Como parte de este estudio, los científicos fabricaron cientos de proteínas diseñadas por IA en el laboratorio. Usando microscopios electrónicos y otros instrumentos, confirmaron que muchas de las formas de proteínas creadas por la computadora se realizaron en el laboratorio.

« Este enfoque demostró no solo ser preciso sino también altamente personalizable. Por ejemplo, le pedimos al software que hiciera estructuras esféricas sin agujeros, agujeros pequeños o agujeros grandes. Su potencial para hacer todo tipo de arquitecturas aún no se ha explorado por completo ». dijo el coautor principal Shunzhi Wang, investigador postdoctoral en el Instituto de Medicina para el Diseño de Proteínas de la UW.

El equipo se concentró en diseñar nuevas estructuras a escala nanométrica compuestas por muchas moléculas de proteína. Esto requirió diseñar tanto los componentes de la proteína como las interfaces químicas que permiten que las nanoestructuras se autoensamblen.

La microscopía electrónica confirmó que numerosas nanoestructuras diseñadas por IA pudieron formarse en el laboratorio. Como medida de cuán preciso se había vuelto el software de diseño, los científicos observaron muchas nanoestructuras únicas en las que se encontró que cada átomo estaba en el lugar previsto. En otras palabras, la desviación entre la nanoestructura prevista y la realizada fue, en promedio, menor que el ancho de un solo átomo. Esto se llama diseño atómicamente preciso.

Los autores prevén un futuro en el que este enfoque podría permitirles a ellos y a otros crear proteínas terapéuticas, vacunas y otras moléculas que no podrían haberse fabricado con métodos anteriores.

Investigadores del Instituto de Medicina para Células Madre y Medicina Regenerativa de la UW utilizaron modelos de células primarias de células de vasos sanguíneos para demostrar que los andamios de proteínas diseñados superaron a las versiones anteriores de la tecnología. Por ejemplo, debido a que los receptores que ayudan a las células a recibir e interpretar señales se agruparon más densamente en los andamios más compactos, fueron más efectivos para promover la estabilidad de los vasos sanguíneos.

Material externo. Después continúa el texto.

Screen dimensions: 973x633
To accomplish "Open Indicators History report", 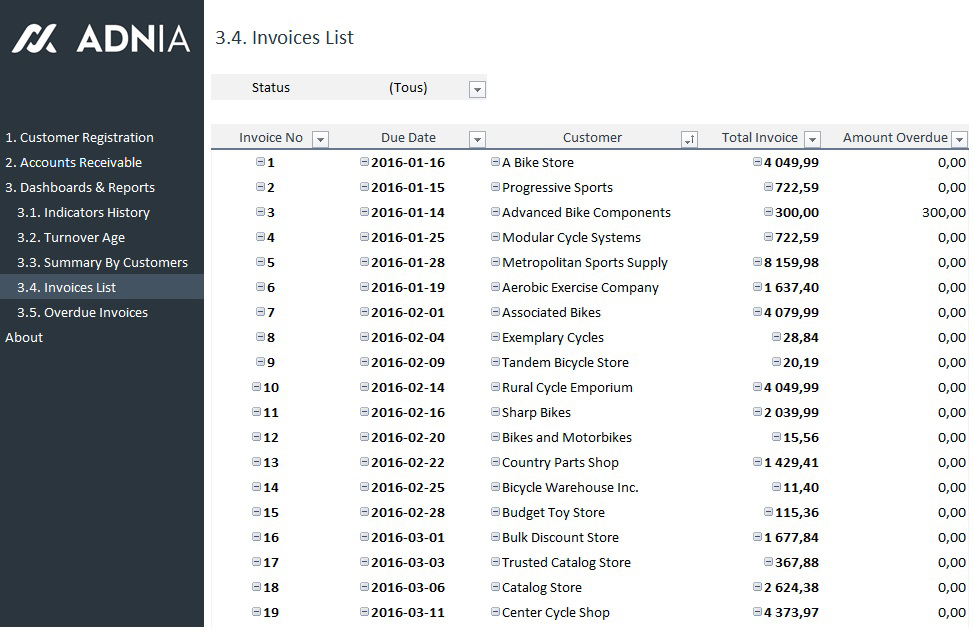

Hannele Ruohola-Baker, profesora de bioquímica de la Facultad de Medicina de la UW y una de las autoras del estudio, habló sobre las implicaciones de la investigación para la medicina regenerativa : « Cuanto más precisa se vuelve la tecnología, más aplicaciones potenciales abre, incluidos los tratamientos vasculares para diabetes, lesiones cerebrales, accidentes cerebrovasculares y otros casos en los que los vasos sanguíneos están en riesgo. También podemos imaginar una entrega más precisa de factores que usamos para diferenciar las células madre en varios tipos de células, lo que nos brinda nuevas formas de regular los procesos de desarrollo celular. y el envejecimiento ».

Este trabajo fue financiado por los Institutos Nacionales de Salud (P30 GM124169, S10OD018483, 1U19AG065156-01, T90 DE021984, 1P01AI167966); Open Philanthropy Project y The Audacious Project en el Instituto para el Diseño de Proteínas; Fundación Novo Nordisk (NNF170C0030446); microsoft; y Amgen. La investigación se realizó en parte en Advanced Light Source, una instalación de usuario nacional operada por el Laboratorio Nacional Lawrence Berkeley en nombre del Departamento de Energía.

Comunicado de prensa escrito por Ian Haydon, UW Medicine Institute for Protein Design.